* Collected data
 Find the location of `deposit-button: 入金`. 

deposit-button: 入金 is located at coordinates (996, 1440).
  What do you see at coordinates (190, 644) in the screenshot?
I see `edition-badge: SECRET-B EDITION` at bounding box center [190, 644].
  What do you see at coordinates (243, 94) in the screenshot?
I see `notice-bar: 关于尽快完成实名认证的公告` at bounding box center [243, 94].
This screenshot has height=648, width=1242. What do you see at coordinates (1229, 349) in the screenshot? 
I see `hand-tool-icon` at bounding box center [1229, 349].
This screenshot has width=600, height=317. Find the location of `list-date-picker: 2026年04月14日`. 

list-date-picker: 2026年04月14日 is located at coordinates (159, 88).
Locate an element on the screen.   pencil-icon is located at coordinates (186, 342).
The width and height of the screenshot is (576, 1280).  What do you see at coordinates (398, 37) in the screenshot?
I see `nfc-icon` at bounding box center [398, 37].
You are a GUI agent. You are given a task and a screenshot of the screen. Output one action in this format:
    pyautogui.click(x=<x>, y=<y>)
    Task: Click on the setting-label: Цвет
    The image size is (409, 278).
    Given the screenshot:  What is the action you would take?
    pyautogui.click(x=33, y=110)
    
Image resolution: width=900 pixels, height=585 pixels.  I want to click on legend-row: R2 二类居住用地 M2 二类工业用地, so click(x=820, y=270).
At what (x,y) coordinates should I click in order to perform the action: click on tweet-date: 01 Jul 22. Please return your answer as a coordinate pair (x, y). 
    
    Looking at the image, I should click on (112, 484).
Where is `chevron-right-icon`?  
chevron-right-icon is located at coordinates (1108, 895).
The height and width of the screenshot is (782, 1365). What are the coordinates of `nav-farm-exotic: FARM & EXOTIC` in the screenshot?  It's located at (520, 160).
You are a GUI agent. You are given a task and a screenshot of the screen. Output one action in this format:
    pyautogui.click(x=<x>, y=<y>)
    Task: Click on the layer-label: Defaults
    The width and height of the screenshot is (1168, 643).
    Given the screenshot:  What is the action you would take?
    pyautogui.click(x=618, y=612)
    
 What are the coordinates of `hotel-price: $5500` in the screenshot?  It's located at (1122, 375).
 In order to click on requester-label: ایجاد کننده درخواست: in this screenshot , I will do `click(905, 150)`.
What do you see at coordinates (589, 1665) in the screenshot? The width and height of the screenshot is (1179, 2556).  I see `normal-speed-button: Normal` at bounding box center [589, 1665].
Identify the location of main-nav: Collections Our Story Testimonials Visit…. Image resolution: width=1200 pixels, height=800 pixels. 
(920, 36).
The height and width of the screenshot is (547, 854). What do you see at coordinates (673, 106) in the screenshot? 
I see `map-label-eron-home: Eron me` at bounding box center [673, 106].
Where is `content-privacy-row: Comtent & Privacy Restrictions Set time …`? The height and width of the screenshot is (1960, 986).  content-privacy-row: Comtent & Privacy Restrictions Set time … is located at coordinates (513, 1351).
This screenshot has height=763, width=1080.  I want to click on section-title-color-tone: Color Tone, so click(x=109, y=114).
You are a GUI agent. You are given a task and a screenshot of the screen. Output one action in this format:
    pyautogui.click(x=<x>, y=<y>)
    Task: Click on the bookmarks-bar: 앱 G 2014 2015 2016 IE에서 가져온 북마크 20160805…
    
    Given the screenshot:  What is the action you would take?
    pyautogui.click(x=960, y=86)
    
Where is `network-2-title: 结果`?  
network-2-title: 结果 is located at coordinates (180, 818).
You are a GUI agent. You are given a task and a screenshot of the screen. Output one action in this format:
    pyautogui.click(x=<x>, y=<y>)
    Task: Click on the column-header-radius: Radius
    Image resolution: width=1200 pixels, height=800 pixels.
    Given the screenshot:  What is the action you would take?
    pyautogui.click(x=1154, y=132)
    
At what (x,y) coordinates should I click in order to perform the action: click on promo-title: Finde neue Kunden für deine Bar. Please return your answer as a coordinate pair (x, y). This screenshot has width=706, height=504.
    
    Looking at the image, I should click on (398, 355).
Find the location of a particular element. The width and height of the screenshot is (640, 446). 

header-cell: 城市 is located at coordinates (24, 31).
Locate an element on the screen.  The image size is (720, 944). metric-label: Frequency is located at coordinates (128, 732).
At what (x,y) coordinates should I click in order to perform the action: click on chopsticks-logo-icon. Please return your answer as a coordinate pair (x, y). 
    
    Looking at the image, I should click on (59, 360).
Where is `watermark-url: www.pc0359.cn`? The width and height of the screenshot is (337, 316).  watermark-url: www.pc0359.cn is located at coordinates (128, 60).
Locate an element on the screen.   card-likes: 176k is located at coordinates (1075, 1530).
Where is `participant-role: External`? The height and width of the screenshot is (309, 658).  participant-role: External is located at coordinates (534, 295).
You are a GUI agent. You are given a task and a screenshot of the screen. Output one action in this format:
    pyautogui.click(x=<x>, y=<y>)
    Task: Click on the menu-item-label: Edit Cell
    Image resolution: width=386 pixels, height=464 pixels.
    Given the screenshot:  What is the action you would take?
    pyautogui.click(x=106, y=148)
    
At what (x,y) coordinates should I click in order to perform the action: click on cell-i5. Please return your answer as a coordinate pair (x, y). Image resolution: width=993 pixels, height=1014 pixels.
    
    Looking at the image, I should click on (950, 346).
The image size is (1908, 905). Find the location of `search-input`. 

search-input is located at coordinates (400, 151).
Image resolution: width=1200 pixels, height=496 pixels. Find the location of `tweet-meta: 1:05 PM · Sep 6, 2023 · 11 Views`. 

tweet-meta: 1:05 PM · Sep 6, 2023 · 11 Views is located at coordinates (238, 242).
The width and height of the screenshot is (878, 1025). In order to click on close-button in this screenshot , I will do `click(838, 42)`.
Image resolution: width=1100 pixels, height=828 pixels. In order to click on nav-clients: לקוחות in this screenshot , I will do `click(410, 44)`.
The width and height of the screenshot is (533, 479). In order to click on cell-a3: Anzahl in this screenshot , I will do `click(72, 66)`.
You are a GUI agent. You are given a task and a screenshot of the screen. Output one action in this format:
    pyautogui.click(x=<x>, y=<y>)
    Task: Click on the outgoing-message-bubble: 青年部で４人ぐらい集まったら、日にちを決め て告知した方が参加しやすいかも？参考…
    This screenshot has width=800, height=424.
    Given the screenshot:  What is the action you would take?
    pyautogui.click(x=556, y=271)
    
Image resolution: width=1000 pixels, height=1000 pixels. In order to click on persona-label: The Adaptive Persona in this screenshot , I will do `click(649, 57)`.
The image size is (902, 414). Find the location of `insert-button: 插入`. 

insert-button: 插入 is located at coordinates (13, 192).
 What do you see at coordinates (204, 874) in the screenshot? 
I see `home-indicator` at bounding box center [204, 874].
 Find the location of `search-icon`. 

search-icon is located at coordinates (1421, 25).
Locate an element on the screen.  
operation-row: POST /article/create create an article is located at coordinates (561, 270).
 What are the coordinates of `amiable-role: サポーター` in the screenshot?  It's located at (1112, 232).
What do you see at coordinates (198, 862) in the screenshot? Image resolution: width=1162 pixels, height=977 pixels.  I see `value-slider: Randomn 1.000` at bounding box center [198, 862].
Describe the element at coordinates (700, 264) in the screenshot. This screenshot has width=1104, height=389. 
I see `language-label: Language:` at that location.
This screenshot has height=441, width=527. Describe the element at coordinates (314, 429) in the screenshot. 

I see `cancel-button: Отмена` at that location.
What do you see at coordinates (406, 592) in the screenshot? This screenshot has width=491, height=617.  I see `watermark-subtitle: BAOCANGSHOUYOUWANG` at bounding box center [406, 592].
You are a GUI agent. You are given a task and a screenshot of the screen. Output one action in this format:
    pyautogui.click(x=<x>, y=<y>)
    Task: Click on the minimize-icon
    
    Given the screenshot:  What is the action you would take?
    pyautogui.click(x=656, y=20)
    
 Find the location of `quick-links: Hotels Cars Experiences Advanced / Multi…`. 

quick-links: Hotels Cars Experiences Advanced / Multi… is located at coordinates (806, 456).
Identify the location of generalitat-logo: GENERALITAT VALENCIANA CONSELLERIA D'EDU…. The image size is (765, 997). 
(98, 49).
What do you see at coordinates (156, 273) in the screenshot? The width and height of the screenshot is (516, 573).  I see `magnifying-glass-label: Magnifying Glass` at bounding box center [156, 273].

* WHAT IS BEING ASKED
Reproduce the lines of the listing between the line holding "coordinates (186, 342)." and the line holding "center [398, 37].", inclusive.

* OUTPUT FOR THIS TASK
Locate an element on the screen.   pencil-icon is located at coordinates (186, 342).
The width and height of the screenshot is (576, 1280).  What do you see at coordinates (398, 37) in the screenshot?
I see `nfc-icon` at bounding box center [398, 37].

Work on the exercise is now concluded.